Na Idade Média, as Escrituras eram lidas habitualmente apenas nos mosteiros, sendo pouco acessíveis para o povo. Havia várias razões para isso: a Bíblia só existia em latim, não tendo ainda sido traduzida para os diversos idiomas da Europa; não havia ainda a imprensa, o que fazia com que as cópias da Bíblia tivessem de ser escritas à mão, tornando-as muito caras para a maior parte das pessoas; além disso, a igreja não tinha interesse em que as Escrituras estivessem nas mãos das pessoas comuns, por temer que fossem interpretadas de maneira divergente do ensino da igreja, gerando ideias “heréticas”.

Todavia, foi muito importante o trabalho dos monges no sentido de preservar e reproduzir os antigos manuscritos bíblicos, o que faziam com muita arte e esmero. Além dos copistas peritos em caligrafia havia os iluministas, ou seja, os indivíduos que ilustravam os manuscritos com belos desenhos conhecidos como iluminuras. Em termos de hermenêutica ou interpretação bíblica, continuou a ser utilizado o método alegórico (busca de sentidos ocultos no texto), surgido nos primeiros séculos da história da igreja. O peso da tradição eclesiástica (os ensinos dos escritores da igreja, dos concílios e dos papas) foi se tornando cada vez mais influente para a fé e a prática da igreja.

IMPLICAÇÕES PRÁTICAS

O surgimento do islã e os danos que causou ao cristianismo mostram outro tipo de desafio que os cristãos têm enfrentado em toda a sua história: a realidade de outras religiões e o desafio missionário que representam. Como se observou, a parte inicial da Idade Média não foi só um período de perdas, mas de ganhos: perdas no norte da África e Oriente Médio, mas ganhos no norte e leste da Europa, graças aos esforços missionários empreendidos. Os problemas enfrentados e vitórias alcançadas nos dão importantes lições ao nos depararmos com os mesmos desafios em nossos dias.

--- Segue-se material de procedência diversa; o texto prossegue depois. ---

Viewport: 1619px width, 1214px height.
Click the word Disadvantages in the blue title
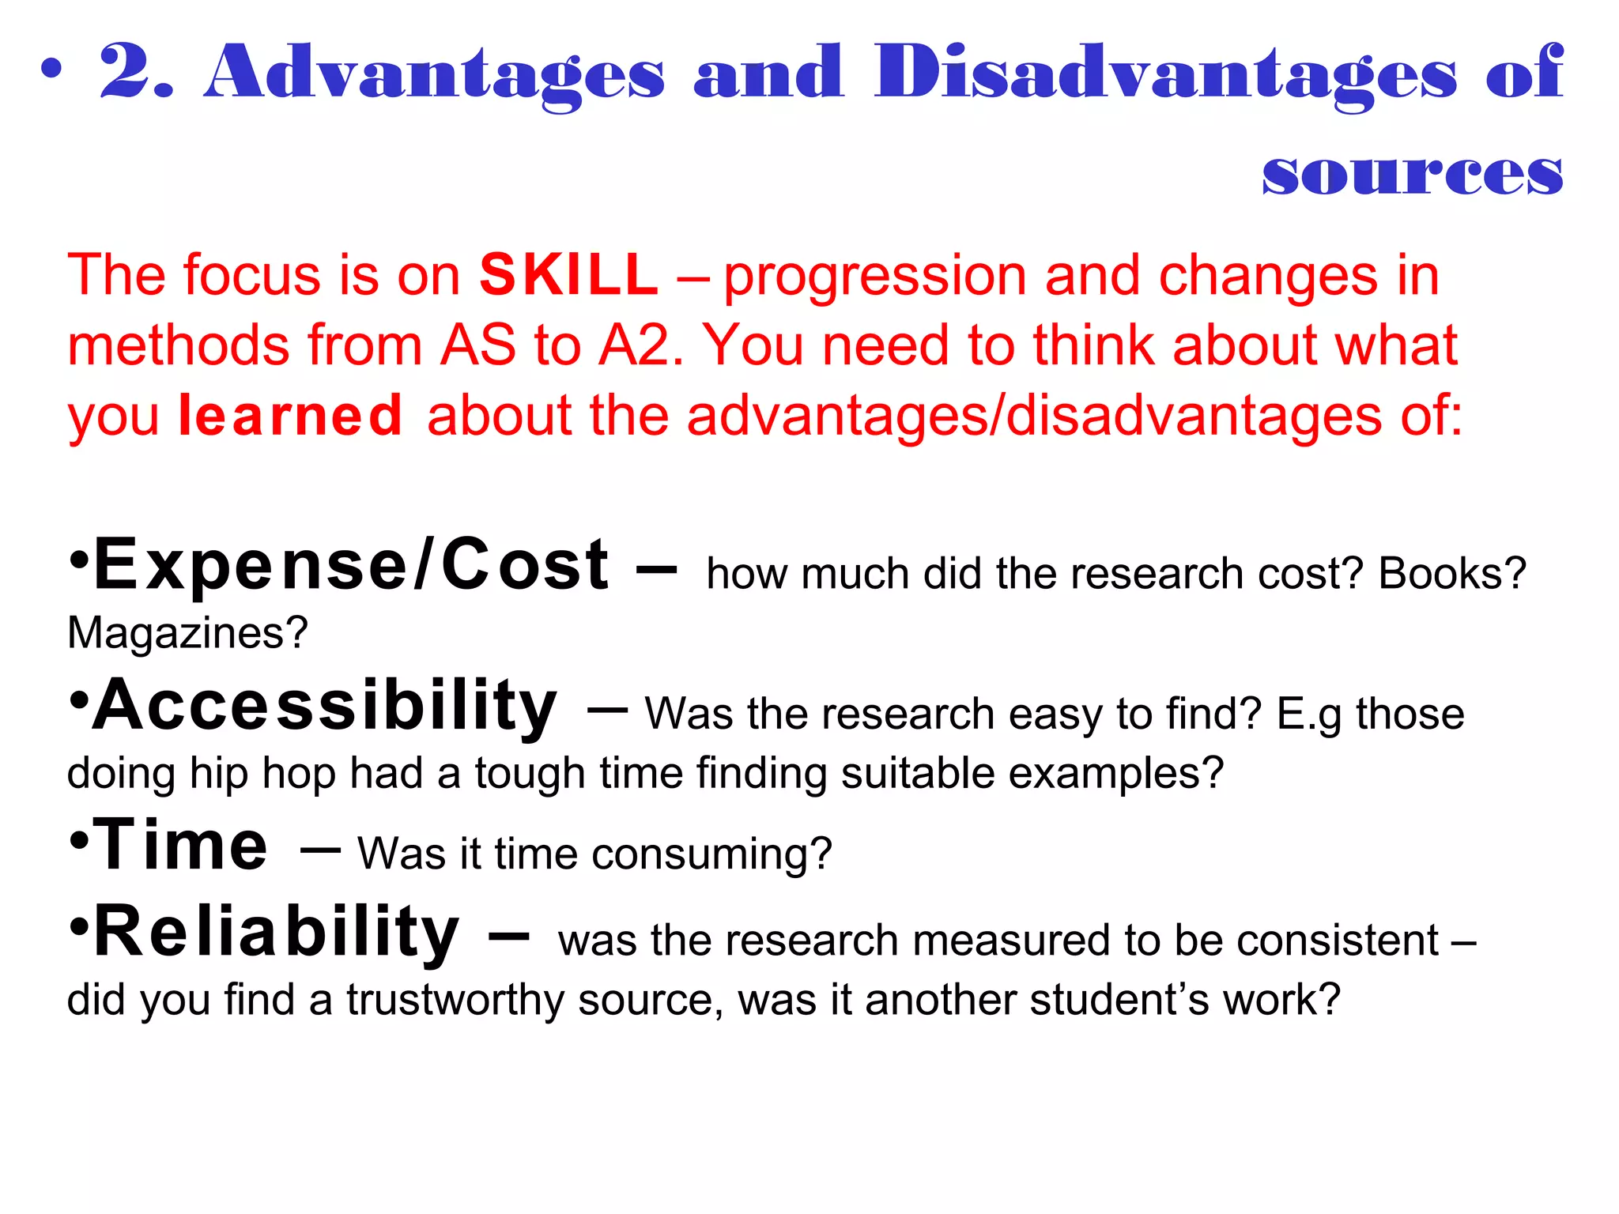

A história desse período também evidencia o alto preço que a igreja pode pagar ao relacionar-se muito estreitamente com o estado. Essa relação quase sempre corrompe a ambos, embora quem mais perca seja a igreja, que não tens fins primariamente políticos, e sim espirituais. Não é desejável que a igreja esteja alheia às questões políticas ou sociais, mas que, a partir de uma postura de independência, exerça uma influência salutar sobre as instituições políticas, especialmente na área crucial da ética.